On powerpc the gain is much larger, because smp_mb__after_clear_bit
is really heavyweight in comparison to the lock release ordering.
Same would apply to ia64.
> > I thought the page-flags.h obfuscation project was
> > supposed to make that clearer to work out. There are what, 21 flags
> > used now. If everything is coded properly, then the memory model
> > should automatically kick its metadata out of page flags if it gets
> > too big.
>
> That would be nice :)
>
> > But most likely it will just blow up.
>
> If we use them all _now_, as I proposed, we'll find out about that.
Well but it would push out the memory model metadata out of line
sooner (on smaller configs) which is undesirable.
But I think any extra page flags are always a bad thing, whether
or not we've reached the limit. Conceptually it is still using
a resource, even if not in reality.
But one nice thing about this flag is that it's simple to drop if we
ever need to reclaim it.
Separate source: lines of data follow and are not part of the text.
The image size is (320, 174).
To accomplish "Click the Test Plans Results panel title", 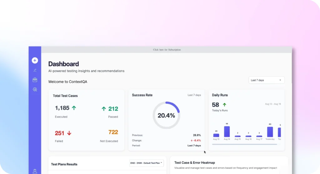I will tap(64, 164).
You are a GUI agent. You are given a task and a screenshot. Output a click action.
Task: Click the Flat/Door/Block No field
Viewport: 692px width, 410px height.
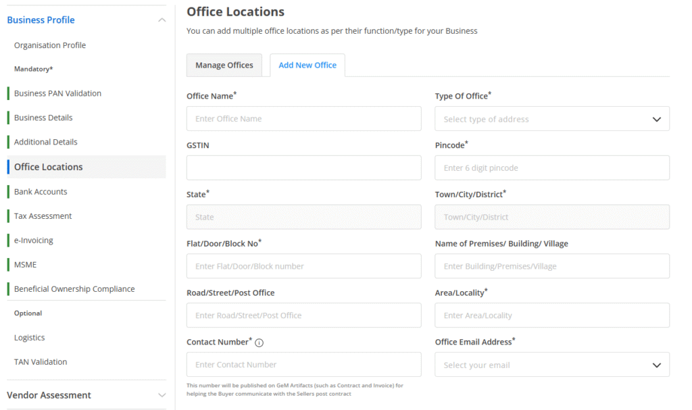[x=303, y=266]
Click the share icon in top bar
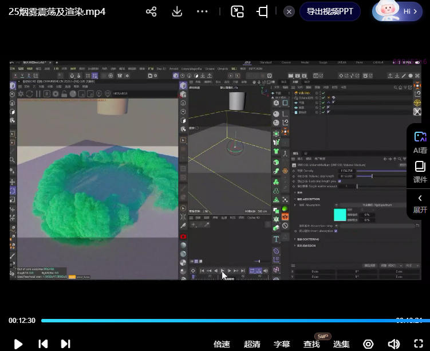The image size is (430, 351). (151, 11)
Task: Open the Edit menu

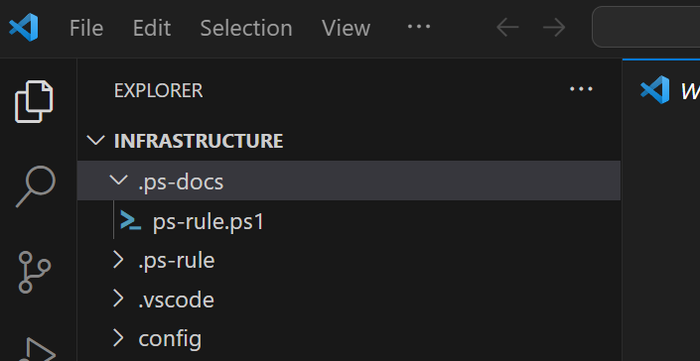Action: point(152,29)
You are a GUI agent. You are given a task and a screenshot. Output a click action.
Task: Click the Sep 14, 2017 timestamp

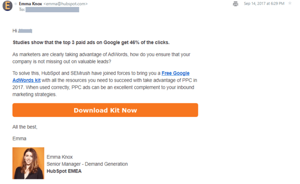pyautogui.click(x=264, y=3)
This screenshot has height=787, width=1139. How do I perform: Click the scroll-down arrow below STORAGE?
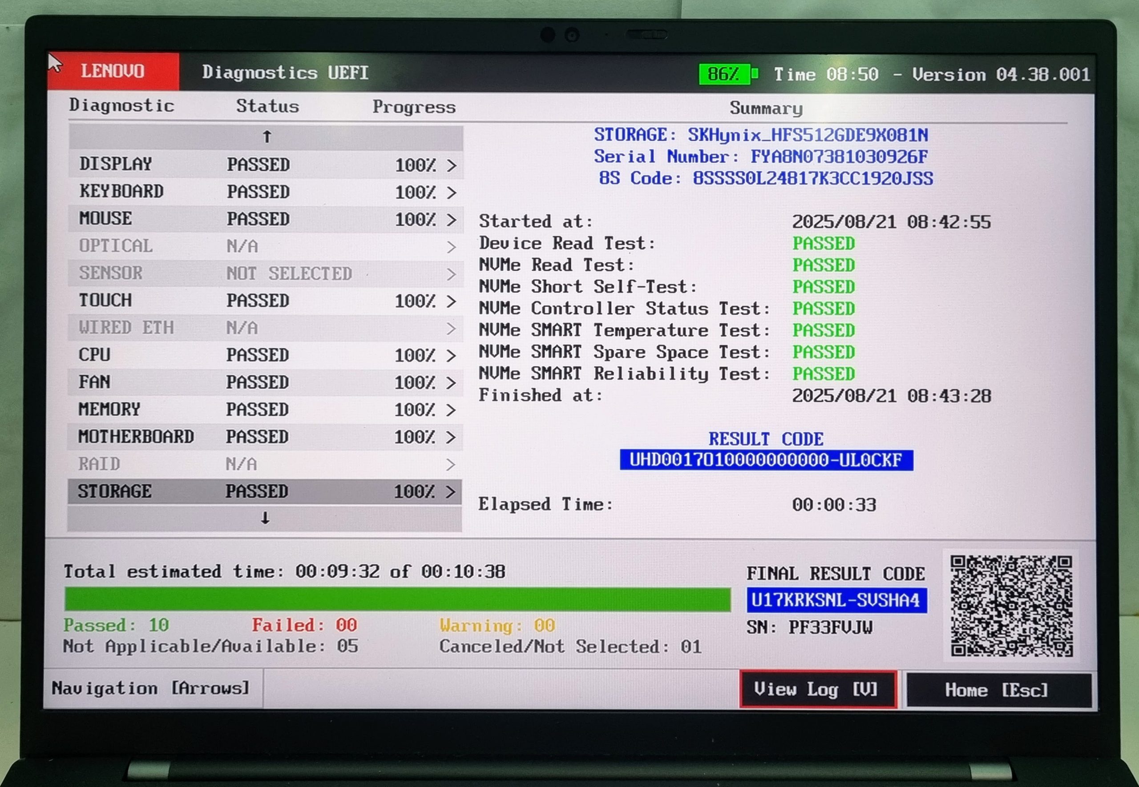click(265, 519)
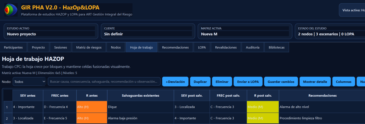The image size is (365, 124).
Task: Open the Columnas options button
Action: tap(343, 82)
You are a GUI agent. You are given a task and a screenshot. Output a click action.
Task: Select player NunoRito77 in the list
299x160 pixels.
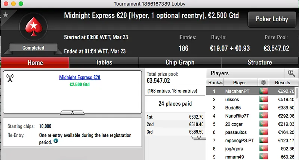coord(237,116)
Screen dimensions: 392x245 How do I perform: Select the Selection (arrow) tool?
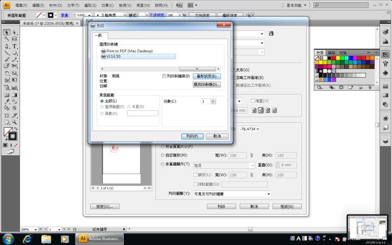click(6, 32)
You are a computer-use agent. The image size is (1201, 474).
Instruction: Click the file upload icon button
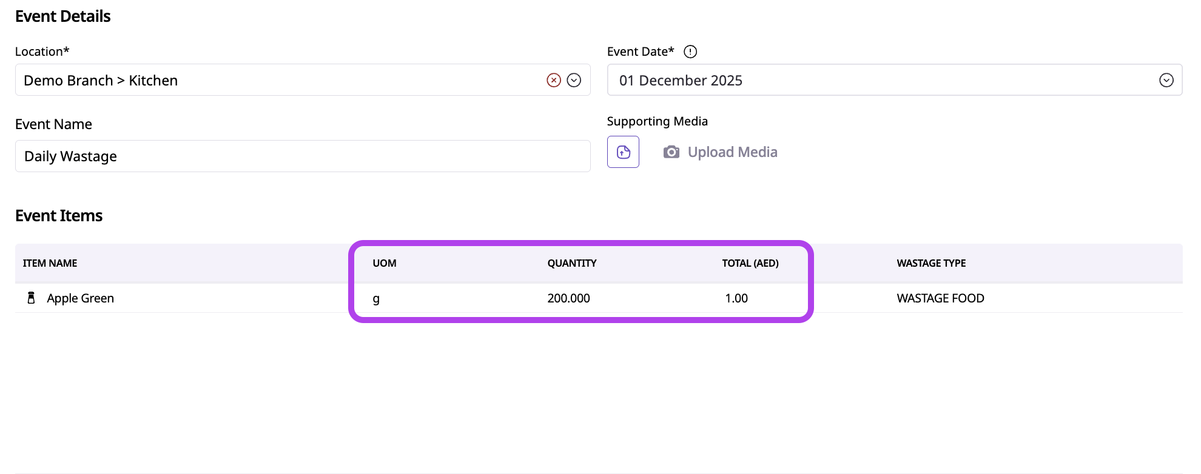(x=623, y=152)
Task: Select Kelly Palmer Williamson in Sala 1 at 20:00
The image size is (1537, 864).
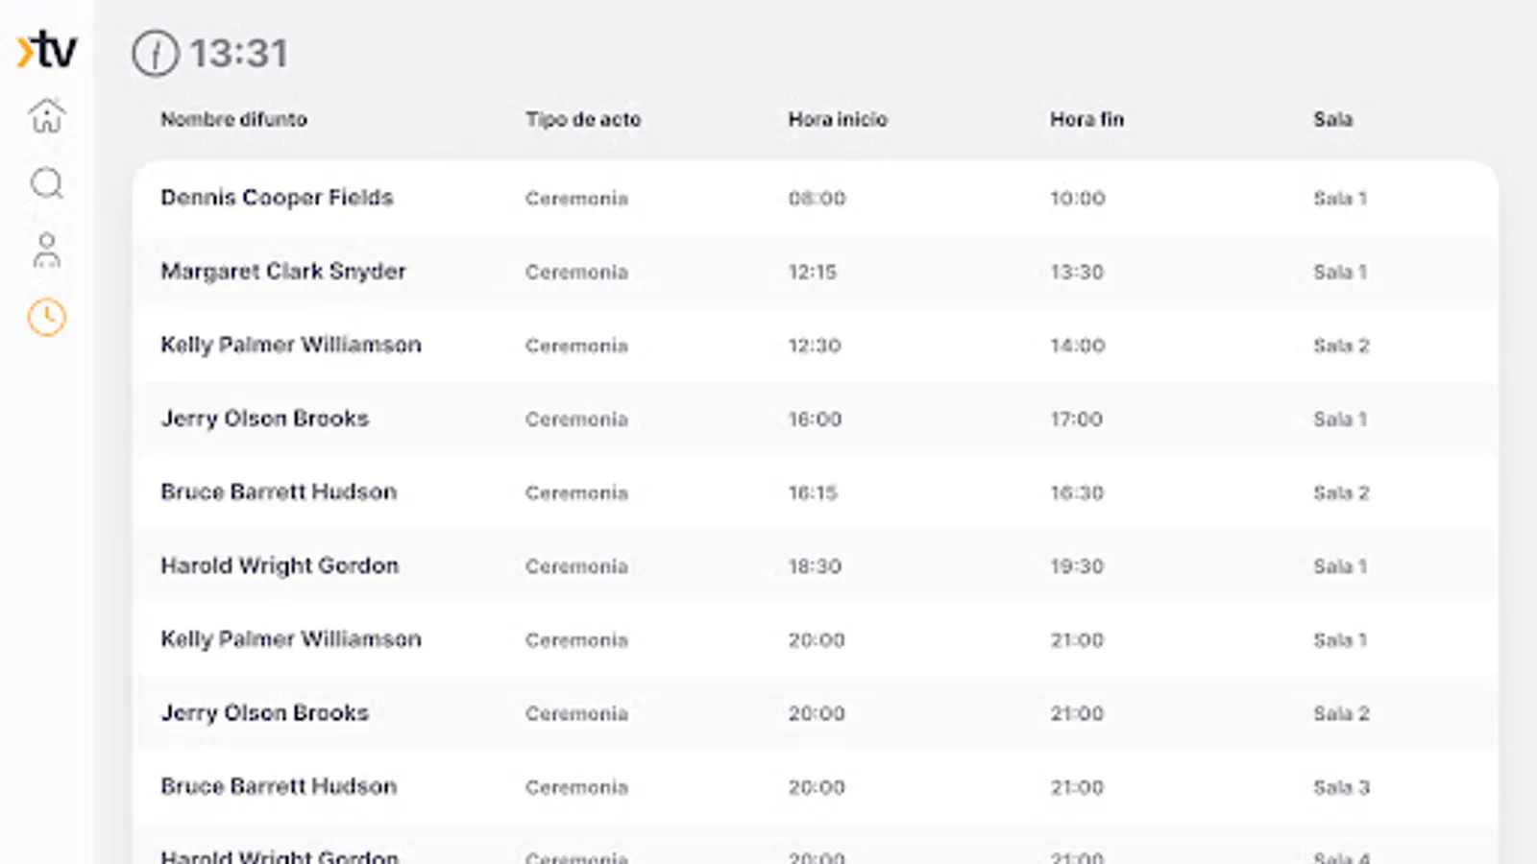Action: click(290, 639)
Unlike "feature" features, that can never
be dropped and must always be maintained...
> > Probably we want
> > at least a few flags for memory model on 32-bit for smaller systems
> > (big NUMA 32-bit systems probably don't matter much anymore).
> >
> >
> > > fs-cache wants to take two more.
> >
> > fs-cache is getting merged?
>
> See thread titled "Pull request for FS-Cache, including NFS patches"
Oh, ok thanks.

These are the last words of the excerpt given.